Database Migrations Without the Fear
Database migrations are one of those things that should be straightforward but somehow always feel risky. You have written the SQL, tested it locally, and it works perfectly. Then you run it against production and your palms start sweating.
In my experience, the fear is usually justified when teams lack a repeatable process. The good news is that with the right approach, database migrations can become routine. Not exciting, not terrifying; just another part of shipping software. Here is how to get there.
Why Migrations Go Wrong
Most migration failures fall into a handful of categories. Understanding them is the first step to avoiding them.
Locking issues are the most common culprit.

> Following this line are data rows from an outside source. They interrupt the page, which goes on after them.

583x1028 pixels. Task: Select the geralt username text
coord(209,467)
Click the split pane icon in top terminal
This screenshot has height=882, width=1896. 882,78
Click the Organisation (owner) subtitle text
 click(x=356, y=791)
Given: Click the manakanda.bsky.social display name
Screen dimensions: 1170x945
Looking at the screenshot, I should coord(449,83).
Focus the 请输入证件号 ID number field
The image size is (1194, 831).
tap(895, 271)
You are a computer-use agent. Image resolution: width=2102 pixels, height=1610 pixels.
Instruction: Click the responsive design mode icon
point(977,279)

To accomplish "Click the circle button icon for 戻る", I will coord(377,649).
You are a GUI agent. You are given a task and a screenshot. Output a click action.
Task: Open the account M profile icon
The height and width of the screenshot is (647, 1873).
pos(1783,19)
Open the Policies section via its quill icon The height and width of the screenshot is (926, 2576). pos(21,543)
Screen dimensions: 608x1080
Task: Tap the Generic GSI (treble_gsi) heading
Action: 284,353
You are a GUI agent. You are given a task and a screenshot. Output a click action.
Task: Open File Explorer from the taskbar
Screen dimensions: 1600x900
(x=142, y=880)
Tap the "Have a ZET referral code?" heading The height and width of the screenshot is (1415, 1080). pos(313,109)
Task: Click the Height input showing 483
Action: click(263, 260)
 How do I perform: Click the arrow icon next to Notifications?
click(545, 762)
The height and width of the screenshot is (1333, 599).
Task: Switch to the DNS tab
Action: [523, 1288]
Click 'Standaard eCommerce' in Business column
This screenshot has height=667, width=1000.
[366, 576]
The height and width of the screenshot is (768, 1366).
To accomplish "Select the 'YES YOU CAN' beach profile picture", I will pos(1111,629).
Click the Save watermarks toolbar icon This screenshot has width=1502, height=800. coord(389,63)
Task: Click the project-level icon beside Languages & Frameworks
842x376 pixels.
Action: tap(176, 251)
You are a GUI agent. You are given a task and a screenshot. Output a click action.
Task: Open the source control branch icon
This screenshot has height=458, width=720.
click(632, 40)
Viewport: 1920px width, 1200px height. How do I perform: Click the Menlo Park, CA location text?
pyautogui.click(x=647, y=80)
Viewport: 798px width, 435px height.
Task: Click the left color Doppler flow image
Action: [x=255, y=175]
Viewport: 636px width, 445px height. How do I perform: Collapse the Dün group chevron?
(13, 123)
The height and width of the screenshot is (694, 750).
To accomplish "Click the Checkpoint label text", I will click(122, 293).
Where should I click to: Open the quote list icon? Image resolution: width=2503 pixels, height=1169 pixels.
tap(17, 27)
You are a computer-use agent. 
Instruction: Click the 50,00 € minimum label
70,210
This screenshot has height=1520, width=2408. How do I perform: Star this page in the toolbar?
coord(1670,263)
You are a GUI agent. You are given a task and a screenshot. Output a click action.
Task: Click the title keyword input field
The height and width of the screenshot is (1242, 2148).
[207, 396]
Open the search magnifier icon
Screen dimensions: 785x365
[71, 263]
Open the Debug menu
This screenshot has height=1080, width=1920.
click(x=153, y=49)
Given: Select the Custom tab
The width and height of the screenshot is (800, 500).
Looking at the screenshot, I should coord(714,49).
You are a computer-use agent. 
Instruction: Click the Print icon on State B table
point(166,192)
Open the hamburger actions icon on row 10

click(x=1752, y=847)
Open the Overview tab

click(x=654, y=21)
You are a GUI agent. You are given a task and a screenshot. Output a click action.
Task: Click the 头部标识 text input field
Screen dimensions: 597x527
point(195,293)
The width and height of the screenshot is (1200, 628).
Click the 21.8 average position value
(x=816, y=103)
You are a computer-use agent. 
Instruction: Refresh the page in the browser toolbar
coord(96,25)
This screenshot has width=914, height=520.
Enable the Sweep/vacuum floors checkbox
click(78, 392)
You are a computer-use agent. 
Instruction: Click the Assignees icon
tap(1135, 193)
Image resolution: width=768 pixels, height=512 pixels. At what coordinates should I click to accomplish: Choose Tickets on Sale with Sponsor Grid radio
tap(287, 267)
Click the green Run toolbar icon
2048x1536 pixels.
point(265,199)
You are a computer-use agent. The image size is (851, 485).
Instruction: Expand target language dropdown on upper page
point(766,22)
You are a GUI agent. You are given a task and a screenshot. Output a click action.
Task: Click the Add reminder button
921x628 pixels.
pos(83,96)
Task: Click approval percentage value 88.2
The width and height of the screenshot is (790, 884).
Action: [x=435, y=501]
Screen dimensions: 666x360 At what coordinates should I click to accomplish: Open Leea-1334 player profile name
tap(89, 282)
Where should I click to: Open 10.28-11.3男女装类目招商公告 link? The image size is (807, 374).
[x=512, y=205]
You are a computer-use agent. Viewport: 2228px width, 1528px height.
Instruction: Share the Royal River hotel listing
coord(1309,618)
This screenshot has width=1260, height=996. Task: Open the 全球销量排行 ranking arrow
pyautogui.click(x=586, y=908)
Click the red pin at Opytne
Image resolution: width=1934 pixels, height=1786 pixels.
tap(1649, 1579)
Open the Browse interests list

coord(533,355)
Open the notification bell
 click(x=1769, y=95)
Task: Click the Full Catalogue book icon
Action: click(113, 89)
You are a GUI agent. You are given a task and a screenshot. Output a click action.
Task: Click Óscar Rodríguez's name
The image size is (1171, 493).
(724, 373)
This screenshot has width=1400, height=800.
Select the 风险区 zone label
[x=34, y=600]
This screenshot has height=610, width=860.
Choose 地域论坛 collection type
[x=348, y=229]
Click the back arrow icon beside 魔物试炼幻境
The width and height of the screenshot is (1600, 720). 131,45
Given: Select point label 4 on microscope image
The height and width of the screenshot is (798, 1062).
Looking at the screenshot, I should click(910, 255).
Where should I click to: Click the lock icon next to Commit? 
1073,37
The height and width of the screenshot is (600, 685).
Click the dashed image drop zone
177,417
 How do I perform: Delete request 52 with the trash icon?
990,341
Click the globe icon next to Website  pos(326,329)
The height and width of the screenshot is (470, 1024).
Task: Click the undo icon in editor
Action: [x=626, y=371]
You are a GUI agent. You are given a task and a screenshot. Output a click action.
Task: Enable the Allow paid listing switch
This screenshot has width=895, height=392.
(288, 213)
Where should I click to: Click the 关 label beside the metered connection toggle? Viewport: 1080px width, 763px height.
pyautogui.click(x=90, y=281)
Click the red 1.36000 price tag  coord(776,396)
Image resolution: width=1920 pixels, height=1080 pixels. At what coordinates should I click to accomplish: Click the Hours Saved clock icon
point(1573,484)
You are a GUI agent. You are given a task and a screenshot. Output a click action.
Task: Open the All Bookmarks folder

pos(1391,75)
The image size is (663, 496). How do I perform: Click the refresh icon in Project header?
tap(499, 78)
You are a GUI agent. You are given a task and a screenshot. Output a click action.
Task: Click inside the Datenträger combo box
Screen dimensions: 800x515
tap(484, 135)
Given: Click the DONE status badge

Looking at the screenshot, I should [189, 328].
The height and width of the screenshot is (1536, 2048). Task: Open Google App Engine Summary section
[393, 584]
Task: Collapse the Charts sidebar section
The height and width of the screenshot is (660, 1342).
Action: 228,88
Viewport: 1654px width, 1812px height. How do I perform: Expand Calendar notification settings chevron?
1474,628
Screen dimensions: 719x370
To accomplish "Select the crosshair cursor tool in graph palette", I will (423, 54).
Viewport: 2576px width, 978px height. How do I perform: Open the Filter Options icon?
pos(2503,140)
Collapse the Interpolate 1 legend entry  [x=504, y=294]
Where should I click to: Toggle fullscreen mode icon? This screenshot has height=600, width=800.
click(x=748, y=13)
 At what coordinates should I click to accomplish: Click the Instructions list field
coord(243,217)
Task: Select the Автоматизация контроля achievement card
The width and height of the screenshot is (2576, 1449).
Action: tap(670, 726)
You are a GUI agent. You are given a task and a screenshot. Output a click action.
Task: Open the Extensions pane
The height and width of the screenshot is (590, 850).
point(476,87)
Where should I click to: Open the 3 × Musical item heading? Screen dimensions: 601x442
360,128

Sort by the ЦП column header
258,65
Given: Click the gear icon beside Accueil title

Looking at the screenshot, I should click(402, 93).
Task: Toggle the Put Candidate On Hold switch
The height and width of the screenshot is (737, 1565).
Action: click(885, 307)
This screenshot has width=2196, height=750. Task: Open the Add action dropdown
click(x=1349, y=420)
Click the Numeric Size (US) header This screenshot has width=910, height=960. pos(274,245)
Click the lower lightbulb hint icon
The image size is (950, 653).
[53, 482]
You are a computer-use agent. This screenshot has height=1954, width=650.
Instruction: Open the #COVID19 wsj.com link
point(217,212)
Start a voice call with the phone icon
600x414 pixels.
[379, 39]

Running an ALTER TABLE on a large table can acquire a lock that blocks all reads and writes. Your application grinds to a halt while the migration runs, and if it takes minutes instead of seconds, you have an outage.
Data assumptions cause subtle problems. Your migration assumes a column has no null values, but production data tells a different story. The migration fails halfway through, leaving your schema in an inconsistent state.
Ordering mistakes happen when two developers create migrations that conflict. Migration A adds a foreign key to a table that Migration B is restructuring. Whichever runs second will fail. This is one reason why good code review practices matter for migrations just as much as for application code.
The Expand and Contract Pattern
The single most useful pattern for safe migrations is expand and contract. Instead of making breaking changes in one step, you split them into phases.
Phase 1: Expand
Add the new structure alongside the old one. If you are renaming a column, add the new column. If you are splitting a table, create the new table. Your application code continues using the old structure.
Phase 2: Migrate
Backfill data from the old structure to the new one. Update your application code to write to both the old and new structures, but read from the new one.
Phase 3: Contract
Once you are confident the new structure is correct and your application is using it exclusively, remove the old structure in a subsequent release.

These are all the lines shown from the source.